Fighter Plane Crashes At Air Force Ceremonies
Oct. 08, 1989
NEW DELHI, India (AP) _ A fighter jet crashed and exploded in a giant fireball at ceremonies honoring the Indian air force Sunday after the pilot apparently misjudged the plane's altitude and tried an extra acrobatic maneuver, officials said.
About 2,000 military and civilian dignitaries, journalists and other guests watched in horror as the French-designed Mirage 2000 plunged to earth about 300 yards from a reviewing stand, killing the pilot.
No one on the ground was killed. Some spectators suffered sprained ankles or bruises while running either toward or away from the burning wreckage.

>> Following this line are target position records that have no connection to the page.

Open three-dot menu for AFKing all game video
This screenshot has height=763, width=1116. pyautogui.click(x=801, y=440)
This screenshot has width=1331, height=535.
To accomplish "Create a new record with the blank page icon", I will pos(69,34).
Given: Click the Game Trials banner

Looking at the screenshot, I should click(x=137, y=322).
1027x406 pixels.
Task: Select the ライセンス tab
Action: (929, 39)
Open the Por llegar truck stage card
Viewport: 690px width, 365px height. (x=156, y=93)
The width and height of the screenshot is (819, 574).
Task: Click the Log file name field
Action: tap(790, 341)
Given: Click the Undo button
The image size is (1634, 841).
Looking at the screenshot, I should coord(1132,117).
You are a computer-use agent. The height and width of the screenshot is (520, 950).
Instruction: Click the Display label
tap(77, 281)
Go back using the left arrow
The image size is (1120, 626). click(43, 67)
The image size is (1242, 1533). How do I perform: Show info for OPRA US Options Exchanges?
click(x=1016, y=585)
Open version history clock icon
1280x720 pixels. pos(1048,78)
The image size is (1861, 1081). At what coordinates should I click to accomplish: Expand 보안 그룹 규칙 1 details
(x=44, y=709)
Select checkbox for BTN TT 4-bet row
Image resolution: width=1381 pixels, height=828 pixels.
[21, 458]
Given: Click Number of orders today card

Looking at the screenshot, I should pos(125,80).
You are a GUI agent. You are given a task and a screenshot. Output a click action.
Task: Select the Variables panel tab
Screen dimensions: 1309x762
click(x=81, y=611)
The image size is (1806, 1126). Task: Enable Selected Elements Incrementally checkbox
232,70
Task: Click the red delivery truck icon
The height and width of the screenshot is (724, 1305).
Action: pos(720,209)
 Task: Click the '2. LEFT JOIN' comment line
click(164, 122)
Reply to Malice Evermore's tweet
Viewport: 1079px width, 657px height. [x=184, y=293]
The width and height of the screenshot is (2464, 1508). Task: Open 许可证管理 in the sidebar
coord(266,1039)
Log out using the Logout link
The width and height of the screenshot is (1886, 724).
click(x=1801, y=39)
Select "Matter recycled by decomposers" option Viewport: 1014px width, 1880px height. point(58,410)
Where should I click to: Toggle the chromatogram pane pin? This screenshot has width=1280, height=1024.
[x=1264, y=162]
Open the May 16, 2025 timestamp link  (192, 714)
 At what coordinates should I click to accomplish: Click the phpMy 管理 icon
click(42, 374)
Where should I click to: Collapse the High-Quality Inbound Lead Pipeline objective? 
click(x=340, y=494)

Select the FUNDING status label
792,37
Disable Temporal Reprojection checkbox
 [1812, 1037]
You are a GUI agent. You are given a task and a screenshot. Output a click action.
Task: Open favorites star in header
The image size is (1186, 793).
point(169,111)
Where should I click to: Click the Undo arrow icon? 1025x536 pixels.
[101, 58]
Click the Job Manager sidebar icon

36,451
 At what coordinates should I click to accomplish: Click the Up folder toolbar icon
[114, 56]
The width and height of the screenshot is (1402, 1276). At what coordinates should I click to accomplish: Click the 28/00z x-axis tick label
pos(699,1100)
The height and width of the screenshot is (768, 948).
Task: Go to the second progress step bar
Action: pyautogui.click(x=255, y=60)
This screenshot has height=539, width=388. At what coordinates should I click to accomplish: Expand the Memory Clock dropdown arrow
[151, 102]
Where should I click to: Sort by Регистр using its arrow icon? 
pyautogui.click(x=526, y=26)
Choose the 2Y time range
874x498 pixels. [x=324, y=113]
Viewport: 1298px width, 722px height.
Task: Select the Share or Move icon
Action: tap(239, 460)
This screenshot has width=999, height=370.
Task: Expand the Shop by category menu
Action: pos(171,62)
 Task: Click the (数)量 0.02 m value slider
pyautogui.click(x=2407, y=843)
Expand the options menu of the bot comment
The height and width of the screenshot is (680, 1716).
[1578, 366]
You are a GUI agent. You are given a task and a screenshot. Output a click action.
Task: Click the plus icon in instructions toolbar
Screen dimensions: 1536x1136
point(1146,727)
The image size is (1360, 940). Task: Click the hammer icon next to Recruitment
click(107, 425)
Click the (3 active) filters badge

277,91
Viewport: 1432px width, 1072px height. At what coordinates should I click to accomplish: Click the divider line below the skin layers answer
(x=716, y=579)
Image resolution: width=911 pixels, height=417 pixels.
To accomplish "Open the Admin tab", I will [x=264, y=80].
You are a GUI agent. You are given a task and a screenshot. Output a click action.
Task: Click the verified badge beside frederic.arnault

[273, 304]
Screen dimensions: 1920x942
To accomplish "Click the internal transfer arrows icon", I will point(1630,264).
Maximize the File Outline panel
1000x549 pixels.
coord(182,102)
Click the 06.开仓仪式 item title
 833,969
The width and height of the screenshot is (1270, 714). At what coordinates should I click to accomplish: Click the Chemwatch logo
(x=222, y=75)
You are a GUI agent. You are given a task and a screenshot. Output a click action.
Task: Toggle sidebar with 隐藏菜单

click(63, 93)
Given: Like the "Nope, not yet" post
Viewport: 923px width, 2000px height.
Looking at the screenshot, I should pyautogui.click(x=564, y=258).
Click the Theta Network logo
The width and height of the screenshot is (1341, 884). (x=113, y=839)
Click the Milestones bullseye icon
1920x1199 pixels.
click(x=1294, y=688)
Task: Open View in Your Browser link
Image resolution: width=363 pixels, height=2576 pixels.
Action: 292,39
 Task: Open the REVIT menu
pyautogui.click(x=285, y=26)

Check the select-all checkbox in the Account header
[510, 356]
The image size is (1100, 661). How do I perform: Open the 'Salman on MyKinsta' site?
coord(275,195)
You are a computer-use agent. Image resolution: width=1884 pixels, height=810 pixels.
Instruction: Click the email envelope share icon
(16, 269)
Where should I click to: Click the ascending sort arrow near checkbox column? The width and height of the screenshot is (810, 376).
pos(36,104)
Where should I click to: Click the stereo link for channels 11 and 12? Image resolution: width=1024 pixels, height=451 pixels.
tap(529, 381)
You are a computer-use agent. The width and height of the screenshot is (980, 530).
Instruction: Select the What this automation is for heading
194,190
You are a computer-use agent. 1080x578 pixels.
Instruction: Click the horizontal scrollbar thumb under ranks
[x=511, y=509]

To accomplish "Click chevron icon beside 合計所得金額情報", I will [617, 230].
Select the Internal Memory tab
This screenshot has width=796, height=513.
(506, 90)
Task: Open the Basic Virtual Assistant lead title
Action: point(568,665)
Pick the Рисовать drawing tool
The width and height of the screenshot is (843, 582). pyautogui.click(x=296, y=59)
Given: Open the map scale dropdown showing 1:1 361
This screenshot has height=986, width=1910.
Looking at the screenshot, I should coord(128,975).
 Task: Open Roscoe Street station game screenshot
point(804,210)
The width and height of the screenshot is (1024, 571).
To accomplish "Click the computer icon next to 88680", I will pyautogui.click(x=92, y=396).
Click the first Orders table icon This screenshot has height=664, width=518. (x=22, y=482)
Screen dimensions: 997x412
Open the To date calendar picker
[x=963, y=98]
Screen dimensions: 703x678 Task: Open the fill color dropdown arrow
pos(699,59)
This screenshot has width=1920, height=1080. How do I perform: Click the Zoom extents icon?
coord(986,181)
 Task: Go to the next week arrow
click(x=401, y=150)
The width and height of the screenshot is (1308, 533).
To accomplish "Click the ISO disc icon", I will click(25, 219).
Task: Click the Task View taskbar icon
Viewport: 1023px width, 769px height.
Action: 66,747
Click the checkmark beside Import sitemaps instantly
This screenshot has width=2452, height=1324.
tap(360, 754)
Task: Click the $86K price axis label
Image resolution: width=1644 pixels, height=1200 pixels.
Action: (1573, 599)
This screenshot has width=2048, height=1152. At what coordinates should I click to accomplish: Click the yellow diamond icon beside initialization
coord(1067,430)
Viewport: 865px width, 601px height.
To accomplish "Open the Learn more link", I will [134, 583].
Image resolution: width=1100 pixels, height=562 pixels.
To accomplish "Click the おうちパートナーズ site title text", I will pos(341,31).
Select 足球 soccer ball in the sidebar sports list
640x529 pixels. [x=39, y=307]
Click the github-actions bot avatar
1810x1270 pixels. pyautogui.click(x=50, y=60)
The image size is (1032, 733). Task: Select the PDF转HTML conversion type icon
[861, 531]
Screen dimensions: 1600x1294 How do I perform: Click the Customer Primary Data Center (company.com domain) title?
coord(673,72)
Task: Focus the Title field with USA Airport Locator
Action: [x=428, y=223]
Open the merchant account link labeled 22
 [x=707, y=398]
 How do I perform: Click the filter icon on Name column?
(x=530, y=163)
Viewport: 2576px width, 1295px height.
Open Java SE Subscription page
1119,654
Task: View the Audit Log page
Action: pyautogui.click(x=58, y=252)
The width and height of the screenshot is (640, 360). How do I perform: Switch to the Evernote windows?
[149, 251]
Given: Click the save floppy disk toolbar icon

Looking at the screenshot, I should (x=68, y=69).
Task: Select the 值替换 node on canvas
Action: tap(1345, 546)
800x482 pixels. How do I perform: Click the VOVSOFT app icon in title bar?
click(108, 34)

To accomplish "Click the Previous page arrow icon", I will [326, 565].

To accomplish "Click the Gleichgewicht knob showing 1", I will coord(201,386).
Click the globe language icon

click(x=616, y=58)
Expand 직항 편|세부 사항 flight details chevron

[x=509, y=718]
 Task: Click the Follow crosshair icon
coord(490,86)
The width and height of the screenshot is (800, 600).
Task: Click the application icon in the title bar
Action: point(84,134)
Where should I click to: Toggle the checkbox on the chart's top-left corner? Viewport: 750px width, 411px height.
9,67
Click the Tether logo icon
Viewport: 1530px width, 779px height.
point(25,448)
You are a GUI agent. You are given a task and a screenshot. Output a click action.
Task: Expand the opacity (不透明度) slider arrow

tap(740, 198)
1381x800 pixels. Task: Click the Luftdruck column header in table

The silver delta-winged aircraft was completing a maneuver known as a ''vertical Charlie,'' the finale of a 20-minute aerial display of 22 of the air force's supersonic fighters, transport and training aircraft.
An inquiry was ordered to determine what caused the crash, the first major accident at an Indian military airshow.
The pilot was identified as Ramesh Bakshi, the 39-year-old commander of the Mirage squadron.
Air Force Chief Marshal S.K. Mehra told reporters the accident apparently was due to ''an error in judgment.'' Mehra said the sky was very hazy and Bakshi may have miscalculated the jet's altitude.
When the pilot started to pull up, Mehra said, the plane was about 18 feet from the ground. If the jet had been 12 feet higher, Bakshi probably could have made it, he said.
''He was one of our most experienced pilots,'' Mehra said.
The Mirage was completing the final flyby of Indian Air Force Day, marking the 57th anniversary of the Indian air force and honoring its 115,000 enlisted men. The ceremony was held at the military section of Palam Airport in west New Delhi, and all civilian flights were halted during the show.
The aircraft slammed into the ground, exploded and bounced three times through fuel tanks on the ground, igniting a giant fireball. Two buses caught fire and several trucks and other vehicles in the area were badly damaged by burning chunks of debris.
The Mirage is capable of flying up to 1,460 mph at an altitude of 65,600 feet. The first Mirages came off the assembly line in 1966.
The Indian air force acquired 49 Mirage 2000 fighters between 1982 and 1986. The jets are considered an essential part of India's fleet, which includes other French-designed aircraft and some of the Soviet Union's most sophisticated planes, helicopters and fighters.
Military experts from NATO and Warsaw Pact countries have rated the skills of Indian air force pilots among the world's best. But they gave them low marks for aircraft maintenance.
At least 30 accidents, most involving the Soviet-made MiG-27 fighters, have occurred in the past four years.